“Nazilerin 1933’te iktidara gelmesinden sonra akademik özerklik
yerini Führer devleti çizgisinde bir otoriterliğe bıraktı.
Rektörler ve dekanlar kendi kurumlarının Führerleri olarak
otoriteyi tesis etmek ve meslektaşlarının sadakatini sağlamakla
yükümlüydü.
(...) Buna nadiren açıkça direnilebildi. Siyasi muhaliflerin ve
Yahudilerin üniversiteden ihracını düzenleyen Kamu Hizmetinin
Yeniden Tanzimi Kanunu’na karşı ne muhalefet yapıldı ne de ihraç
edilenlerle dayanışma gösterilebildi. Bazı üniversitelerde öğretim
görevlilerinin üçte biri ihraç edildi. Bunların çoğu ya iltica etti
ya da yıllar sonra toplama kamplarına konuldu. Alman üniversiteleri
itibarlarını kaybetti ve akademik yetkinlikleri büyük hasar aldı.

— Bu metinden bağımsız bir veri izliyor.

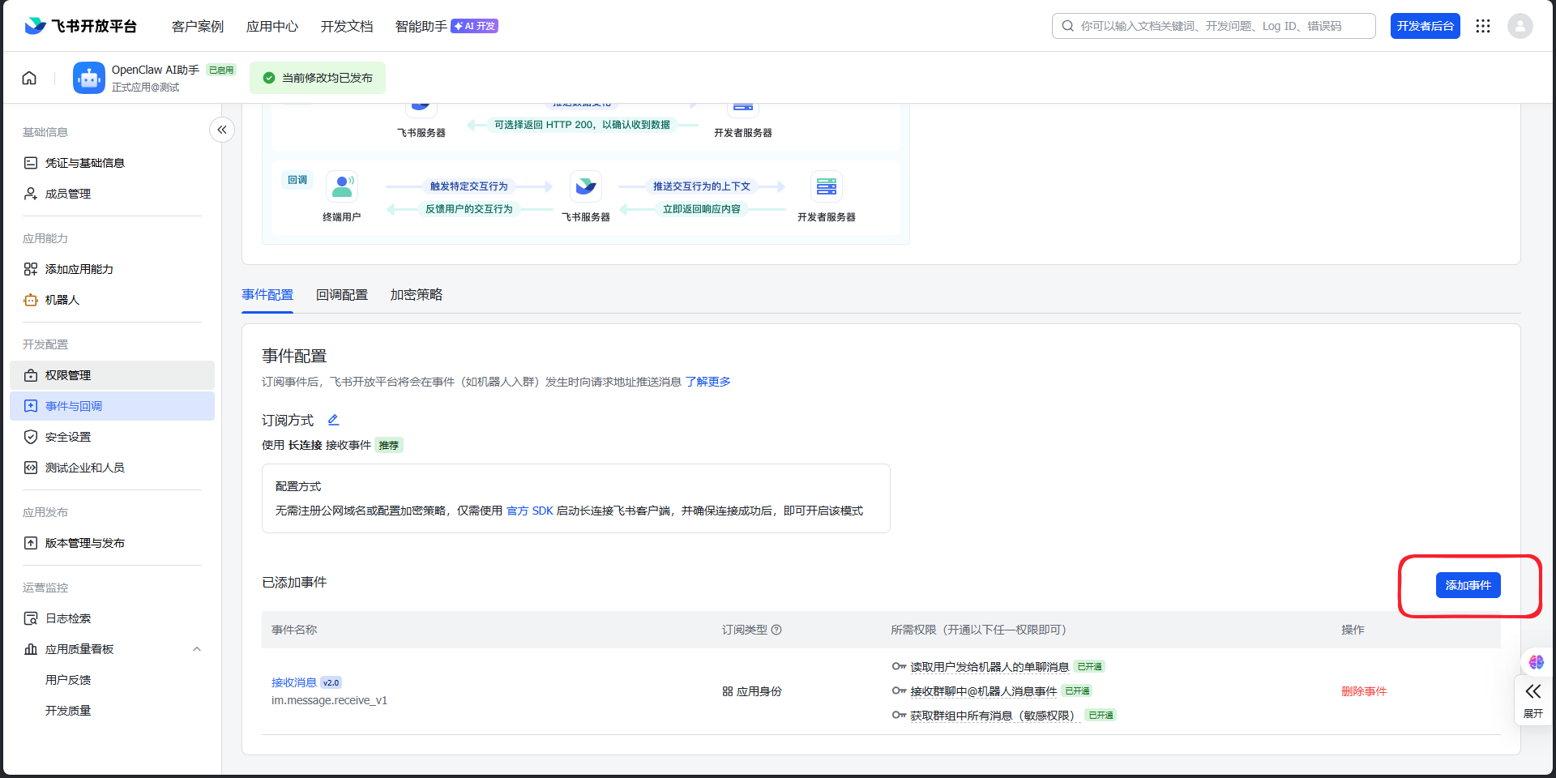The height and width of the screenshot is (778, 1556).
Task: Switch to the 加密策略 tab
Action: [x=417, y=295]
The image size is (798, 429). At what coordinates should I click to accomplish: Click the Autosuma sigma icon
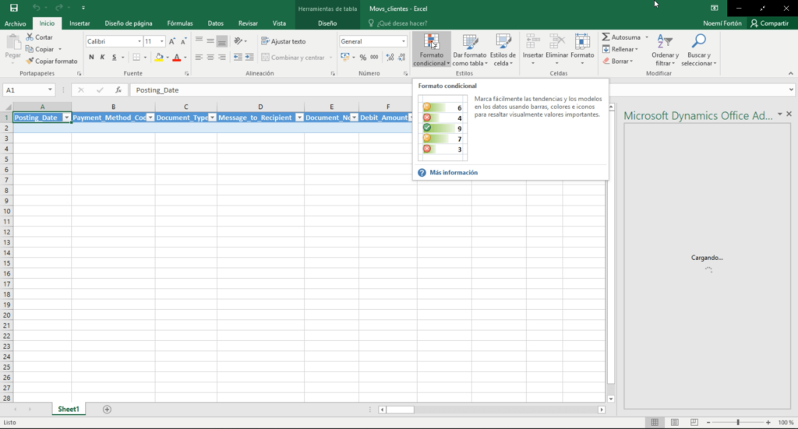(x=606, y=37)
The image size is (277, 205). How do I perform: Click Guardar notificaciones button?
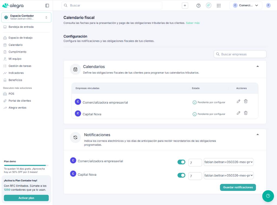[238, 187]
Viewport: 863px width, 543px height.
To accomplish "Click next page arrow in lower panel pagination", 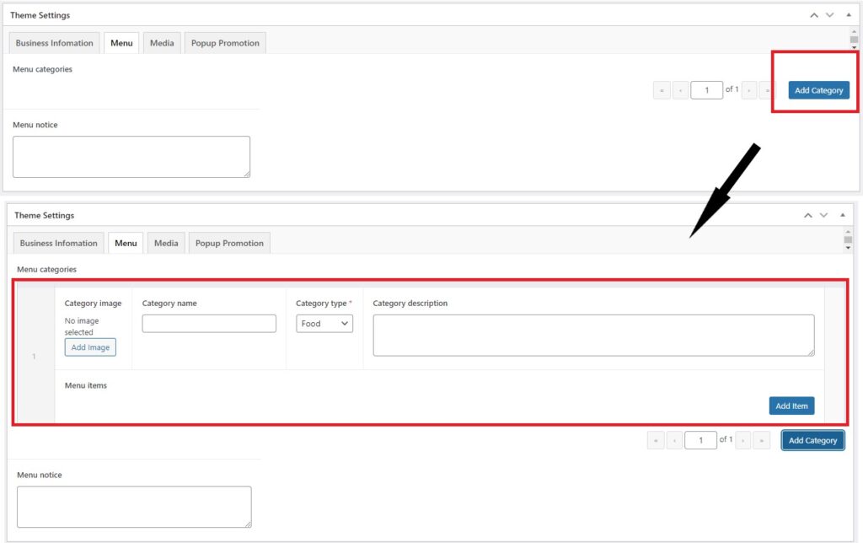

Profesörler, bilim insanları ve entelektüeller, entelektüel ya da
ahlaki kanaat önderleri olma iddialarından böylelikle feragat etmiş
oldular ki en ciddi sonuç buydu.
(...) Öğretim üyeleri üzerindeki baskı giderek yoğunlaştı. Savaşın
sonunda akademisyenlerin üçte ikisi Nazi Partisi üyesiydi.”
“8 Ekim 1931’de İtalyan Resmi Gazetesi Yüksek Öğretim’le ilgili
yeni yönetmeliği yayımladı. Yönetmeliğin 18. maddesine göre
üniversite hocalarının şu yemini etmeleri gerekiyordu:
‘Kral’a, ardıllarına, faşist rejime, devletin kanunlarına ve
anayasasına bağlı kalacağıma, öğretmenlik vazifesini ve diğer
akademik görevleri Anavatan’a ve faşist rejime sadık düzgün
vatandaşlar yetiştirmek amacıyla icra edeceğime, görevimle
bağdaşmayan dernek ve partilere üye olmadığıma ve üye olmayacağıma
yemin ederim.’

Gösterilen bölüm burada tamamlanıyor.